A sixth bill which expands scope of inmate reentry assistance and benefits, did not pass with the rest of the package.

A bill package is the first of a two-part assembly legislative package addressing the concerns at Edna Mahan. The Assembly Women and Children Committee will convene in June to review additional measures concerning Edna Mahan Correctional Facility.

This comes just a week after it was revealed that New Jersey taxpayers are on the hook for about $1.3 million dollars in fees to a criminal justice consultant to help the Department of Corrections amid a criminal investigation into what the attorney general said was a “brutal attack” on inmates at Edna Mahan on Jan. 11.

The department announced in February that it had hired the Moss Group as a consultant to provide technical support, policy development and other advice at the facility.

total of 10 officers have been charged in the most recent incident at Edna Mahan, which occurred in the late night hours between Jan. 11 and 12, according to Attorney General Gurbir Grewal.

Between approximately 10:30 p.m. on Jan. 11 and 1:15 a.m. on Jan. 12, New Jersey DOC officers and supervisors assigned to the Edna Mahan Correctional Facility in Clinton conducted forced cell extractions of inmates located in the Restorative Housing Unit complex.

These are the latest arrests in an investigation that has seem the state’s Department of Corrections Commissioner Marcus Hicks come under fire. Edna Mahan has a long history of abusive conduct by officers, with the state settling for just over $20 million with over 20 victims dating back to 2014 earlier in April.

New Jersey Department of Corrections Ombudsman Dan DiBenedetti announced his resignation effective Aug. 1 on April 9 after tense hearings in front of the state assembly’s judiciary and women & children committees just a day before. Several state politicians had called for DiBenedetti’s resignation after the hearings, in which he admitted to not having been to Edna Mahan Correctional Facility in over a year and could not name a policy proposal he had come up with to fix the problems.
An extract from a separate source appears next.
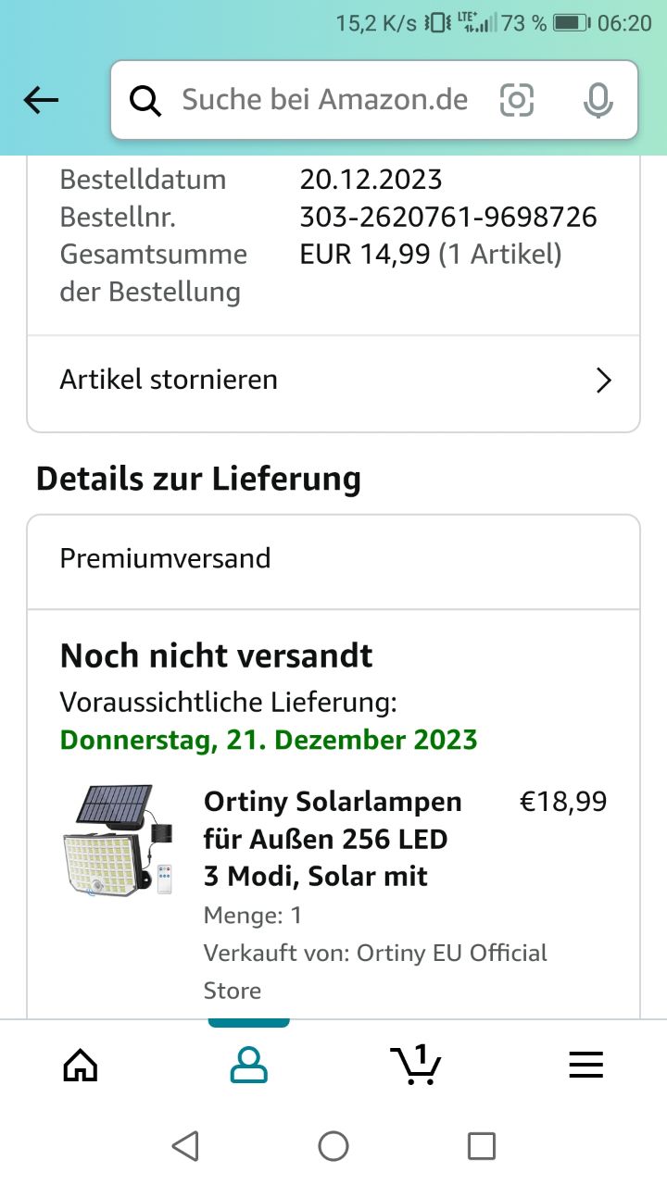Expand Artikel stornieren chevron
Image resolution: width=667 pixels, height=1185 pixels.
604,380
Corrections Commissioner Marcus Hicks, who has faced calls for either his firing or resignation from every member of the New Jersey Senate and Assembly, said that he finally has the ability to make what he says are real changes to address the issues going on at the prison.

The Democrat-led State Senate passed a bipartisan resolution for Hicks to either resign or have New Jersey Gov. Phil Murphy fire him 35-0 in February. The resolution also called on Murphy to transfer inmates to a safe facility and demands the Department of Corrections comply with the recommendations of the US Department of Justice which were issued more than six months ago.
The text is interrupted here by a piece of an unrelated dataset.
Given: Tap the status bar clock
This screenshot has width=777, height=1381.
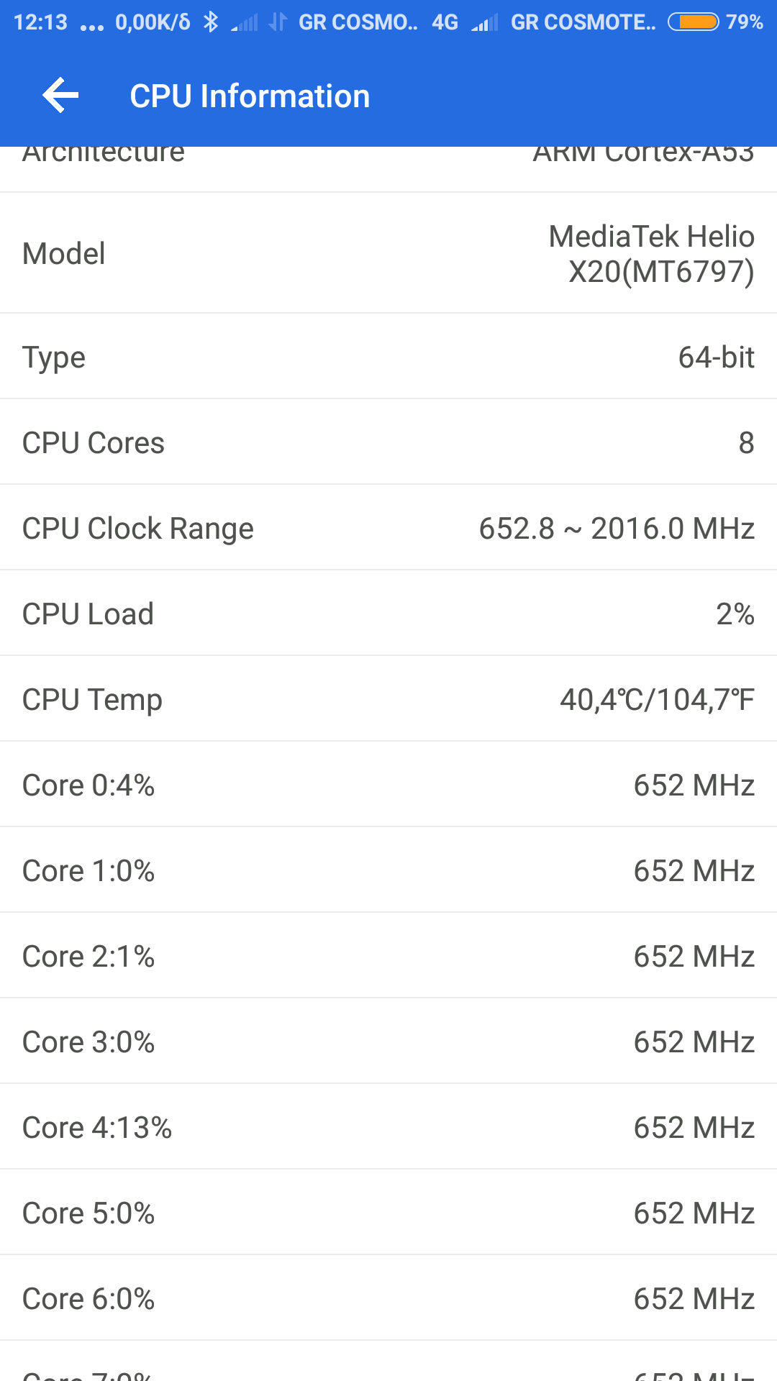Looking at the screenshot, I should 40,22.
Gov. Phil Murphy has stood by Hicks for the time being and named former state comptroller Matt Boxer as an independent investigator into the allegations.

Murphy, who described the officers’ actions as abhorrent and a violation of public trust in a statement, has continued to insist the state would hold anyone responsible to account.

“I understand from the attorney general’s announcement that the criminal investigation is ongoing, and I am confident that anyone who violated the law will be held accountable. Beyond the criminal investigation, we must have a full accounting of how this incident was able to happen so that we can put in place necessary reforms and safeguards. I am thankful to former State Comptroller Matt Boxer for taking on this crucial task.”

Hicks, rather than resign, announced the hiring of the aforementioned Moss Group to assist with planned reforms. The firm’s goal is to “provide technical support in operational practice, policy development and implementation of identified solutions related to Edna Mahan Correctional Facility for Women.” The state is also actively recruiting an assistant commissioner to handle women’s services within the state prison system.

A spokesperson for the New Jersey Department of Corrections said it’s department policy to not comment on pending legislation.